_Task statement_
Quote the passage on aortic valve-sparing surgery word for word, everything from "Aortic Valve-Sparing Root" down to "the surgical armamentarium.".

_Page excerpt_
Because aortic valve sparing is of such current interest, Dr. Sundt, our Associate Editor for adult cardiac disease, decided to have three articles detailing this very important and relatively new form of therapy for aortic valve disease. Likewise, the Norwood procedure continues to be a controversial issue; Dr. Jonas has highlighted some important technical areas. Finally, thoracic outlet syndrome continues to have discussion around applicability indications and therapy. Both authors, under Dr. Mentzer’s direction, have done a nice job of illustrating the pros and cons of each approach.
Aortic Valve-Sparing Root Reconstruction: Modifications of “The David Procedure”
Surgical techniques for aortic root reconstruction with preservation of the native valve have come into their own of late, with increasingly widespread application in a range of pathologic conditions, including Marfan syndrome, idiopathic root dilation, bicuspid aortic valve disease with associated aneurysm, and acute aortic dissection. Indeed, since the first issue of Operative Techniques in Thoracic and Cardiovascular Surgery, in which Dr. Tirone David and Professor Magdi Yacoub detailed their approaches, their methods and modifications thereof have become an integral part of the surgical armamentarium.
In this issue, three versions of the David repair are detailed, beginning with a contribution from two surgeons who have had excellent results with the classic “David I” operation. Drs. Matthias Karck and Axel Haverich continue to advocate reconstruction with a simple tube graft, reporting outstanding results. Concerns have been raised by some, however, that the absence of sinuses accelerates valve failure due to abrasion of the native leaflets against the Dacron graft. Accordingly, a specialized “Valsalva” graft for root reconstruction has been developed and is commercially available.

_Data to examine_
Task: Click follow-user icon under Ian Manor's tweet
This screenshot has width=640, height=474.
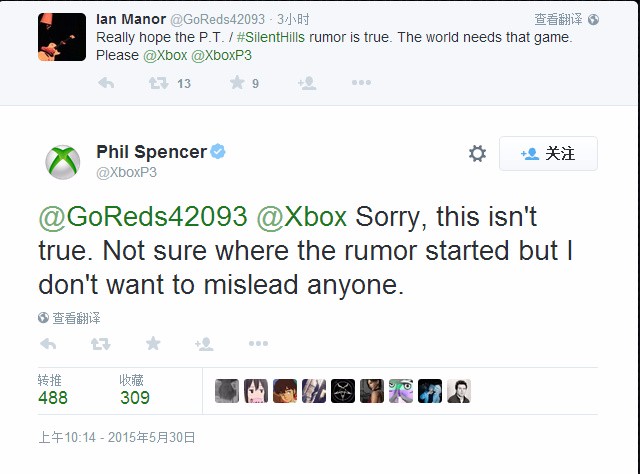Action: tap(307, 84)
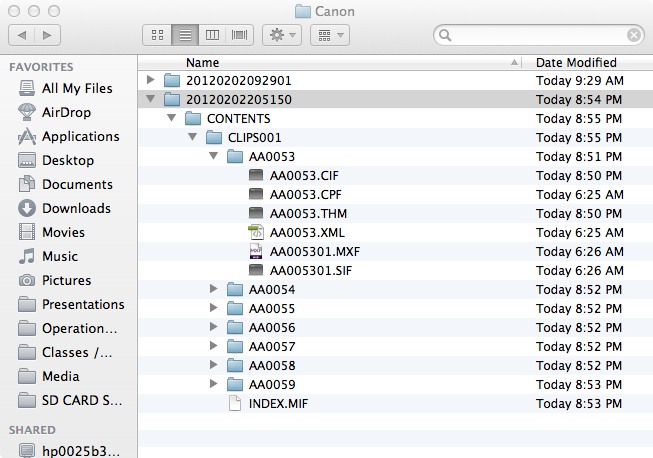Open Downloads folder in sidebar
This screenshot has height=458, width=653.
(x=76, y=209)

_Solution for this task_
Aortic Valve-Sparing Root Reconstruction: Modifications of “The David Procedure”
Surgical techniques for aortic root reconstruction with preservation of the native valve have come into their own of late, with increasingly widespread application in a range of pathologic conditions, including Marfan syndrome, idiopathic root dilation, bicuspid aortic valve disease with associated aneurysm, and acute aortic dissection. Indeed, since the first issue of Operative Techniques in Thoracic and Cardiovascular Surgery, in which Dr. Tirone David and Professor Magdi Yacoub detailed their approaches, their methods and modifications thereof have become an integral part of the surgical armamentarium.